TEXT TO READ -
══════════════════════════════
New cold war provides continued backdrop for misallocation of public resources into weaponry right out of science fiction films
As homeless rates skyrocket and public education flounders, the Biden administration has proposed a record $27.6 billion budget for the militarization of outer space in 2023—a 25% increase from the 2022 budget.
Adopted in violation of the 1967 Outer Space Treaty that sets aside space “for peaceful purposes,” Biden’s space program is designed to maintain strategic advantages over Russia and China, which are developing what U.S. intelligence agencies consider “destructive anti-satellite weapons,” including ballistic missiles, that could be “used against the U.S.”
On Wednesday, April 6, the House Armed Services Committee held hearings that publicized the national security space activities of the Department of Defense, including within the U.S. Space Force (USSF), National Reconnaissance Office (NRO) and National Geospatial-Intelligence Agency (NGA).
══════════════════════════════
DATA -

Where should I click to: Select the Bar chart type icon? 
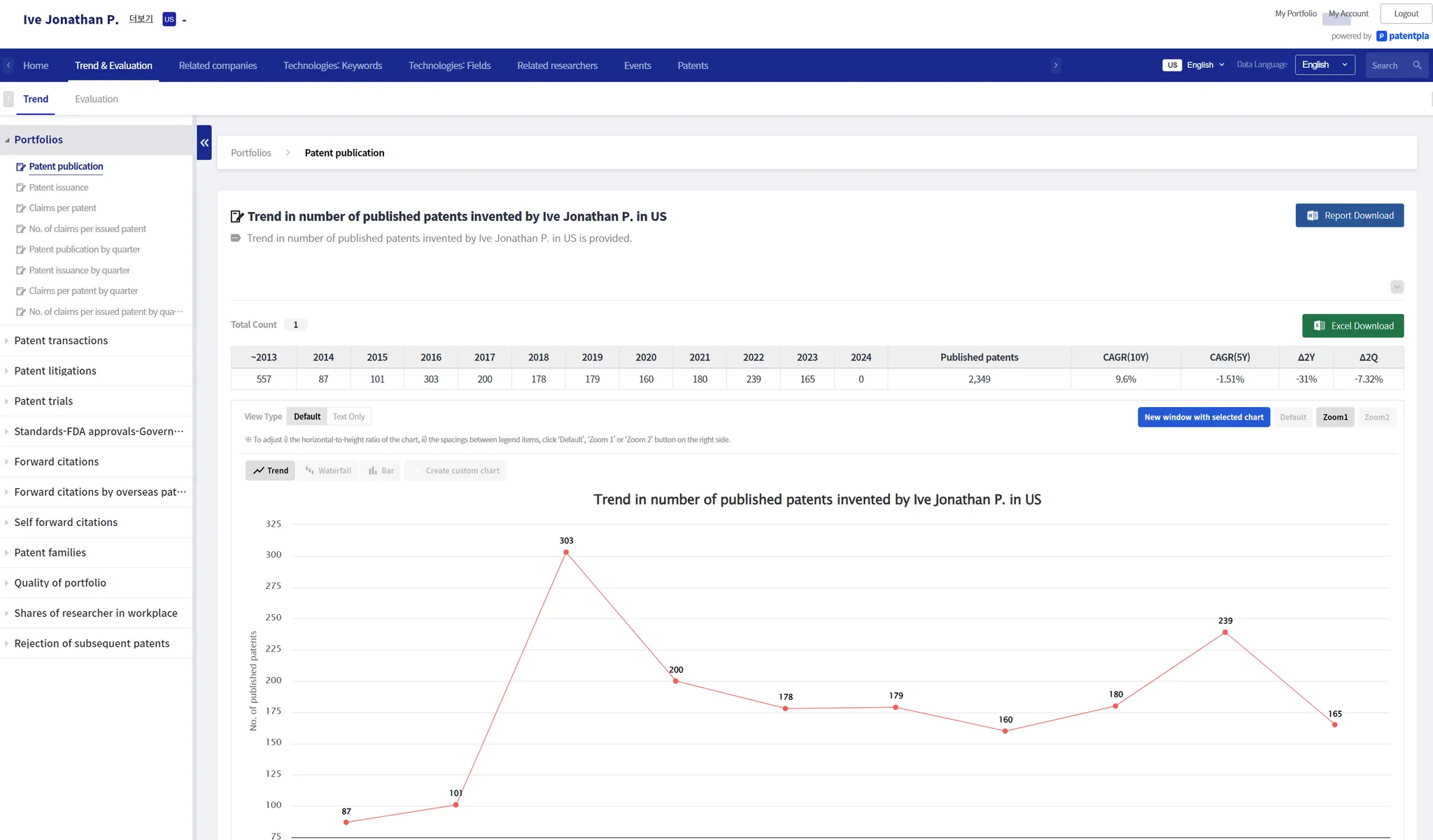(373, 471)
══════════════════════════════
TASK PROMPT -
Return the full text about the space weapons budget again, word for word and unchanged.

FULL SOLUTION -
New cold war provides continued backdrop for misallocation of public resources into weaponry right out of science fiction films
As homeless rates skyrocket and public education flounders, the Biden administration has proposed a record $27.6 billion budget for the militarization of outer space in 2023—a 25% increase from the 2022 budget.
Adopted in violation of the 1967 Outer Space Treaty that sets aside space “for peaceful purposes,” Biden’s space program is designed to maintain strategic advantages over Russia and China, which are developing what U.S. intelligence agencies consider “destructive anti-satellite weapons,” including ballistic missiles, that could be “used against the U.S.”
On Wednesday, April 6, the House Armed Services Committee held hearings that publicized the national security space activities of the Department of Defense, including within the U.S. Space Force (USSF), National Reconnaissance Office (NRO) and National Geospatial-Intelligence Agency (NGA).